Just supplying the URL of the FAQ page as a data source to the knowledge connectors is fantastic and provides fairly good results. However, it's worth keeping in mind there may still be match errors so the history log is invaluable in checking for them. Thankfully it's fairly easy to manage any question/answer pair which has been handled incorrectly by converting to its own intent.
Chatbot FAQ using a document in an unstructured format.
I found my test results with this use case rather disappointing. The accuracy of the extracted answers was fairly poor for my test case. Although for different document sources you may be able to get better results.

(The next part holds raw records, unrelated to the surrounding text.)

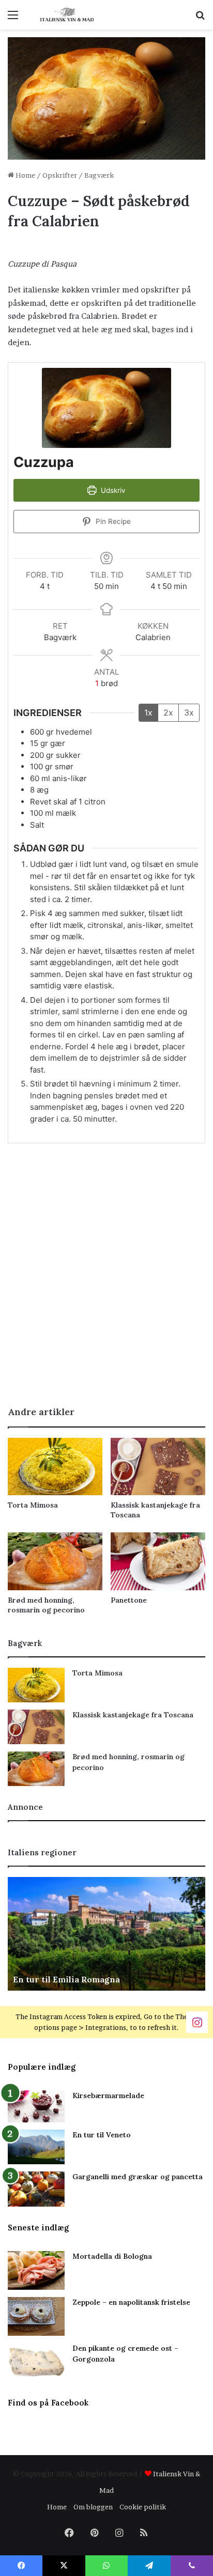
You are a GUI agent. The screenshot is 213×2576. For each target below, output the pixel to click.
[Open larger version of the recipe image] (106, 408)
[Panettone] (158, 1561)
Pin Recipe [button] (112, 521)
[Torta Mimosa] (55, 1467)
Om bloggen (93, 2507)
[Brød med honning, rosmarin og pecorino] (55, 1561)
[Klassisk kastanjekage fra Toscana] (158, 1467)
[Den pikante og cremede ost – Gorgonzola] (36, 2362)
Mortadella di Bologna (112, 2256)
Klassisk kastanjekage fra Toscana (132, 1714)
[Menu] (13, 18)
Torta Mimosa (33, 1505)
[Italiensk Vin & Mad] (67, 14)
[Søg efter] (200, 18)
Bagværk (99, 175)
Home (24, 175)
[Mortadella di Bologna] (36, 2270)
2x (168, 712)
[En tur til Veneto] (36, 2147)
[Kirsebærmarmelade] (36, 2106)
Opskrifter (59, 175)
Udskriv (112, 490)
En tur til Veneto (101, 2134)
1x (148, 712)
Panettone (129, 1600)
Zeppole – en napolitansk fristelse (131, 2302)
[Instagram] (197, 2021)
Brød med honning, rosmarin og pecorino (46, 1605)
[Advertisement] (106, 1283)
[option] (106, 1934)
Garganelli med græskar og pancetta (137, 2176)
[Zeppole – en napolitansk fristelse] (36, 2316)
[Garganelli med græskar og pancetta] (36, 2189)
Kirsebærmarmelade (108, 2095)
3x (189, 712)
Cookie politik (142, 2507)
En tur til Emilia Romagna (66, 1979)
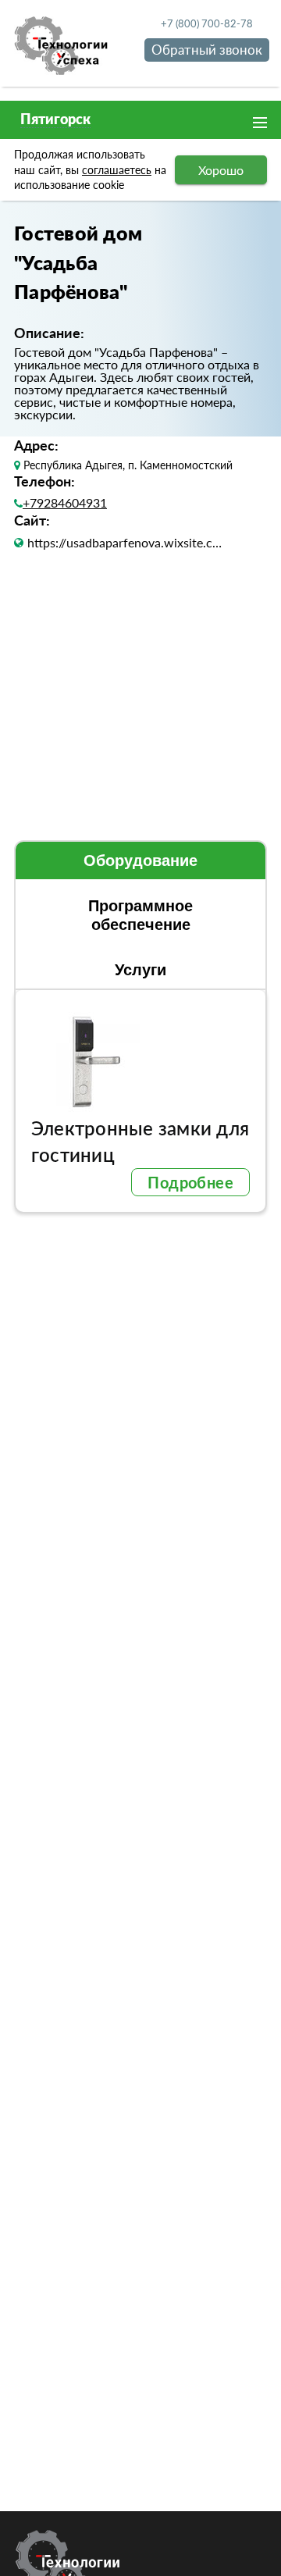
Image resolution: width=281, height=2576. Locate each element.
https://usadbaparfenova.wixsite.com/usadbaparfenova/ (127, 542)
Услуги (140, 969)
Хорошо (221, 169)
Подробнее (190, 1182)
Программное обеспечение (140, 915)
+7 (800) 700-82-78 (207, 23)
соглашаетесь (116, 169)
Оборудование (140, 860)
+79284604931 (60, 502)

The extracted answers look more like a match based on keywords with some additional coverage but it does not appear to consider the context in which the question is asked. Also, this type of knowledge connector does not provide any full control like intents in terms of context and priority of matching training phrases etc so there is no way of fixing bad responses. A feature where you can evaluate and train responses would be a great addition to the knowledge base so hopefully, that is in the Dialogflow team pipeline.
Should I use Dialogflow Knowledge Connectors?
If you have some FAQ information in a structured format then Knowledge connectors are worth a try with some caveats.
If you have unstructured documents which you want your chatbot to use to extract answers to questions then at the moment knowledge connectors are not a magic bullet. It's a big ask, but for me, this is where the real value will lie particularly if you want to support large knowledge bases with a chatbot. Knowledge connectors are an experimental feature, so hopefully as the technology advances then they will improve.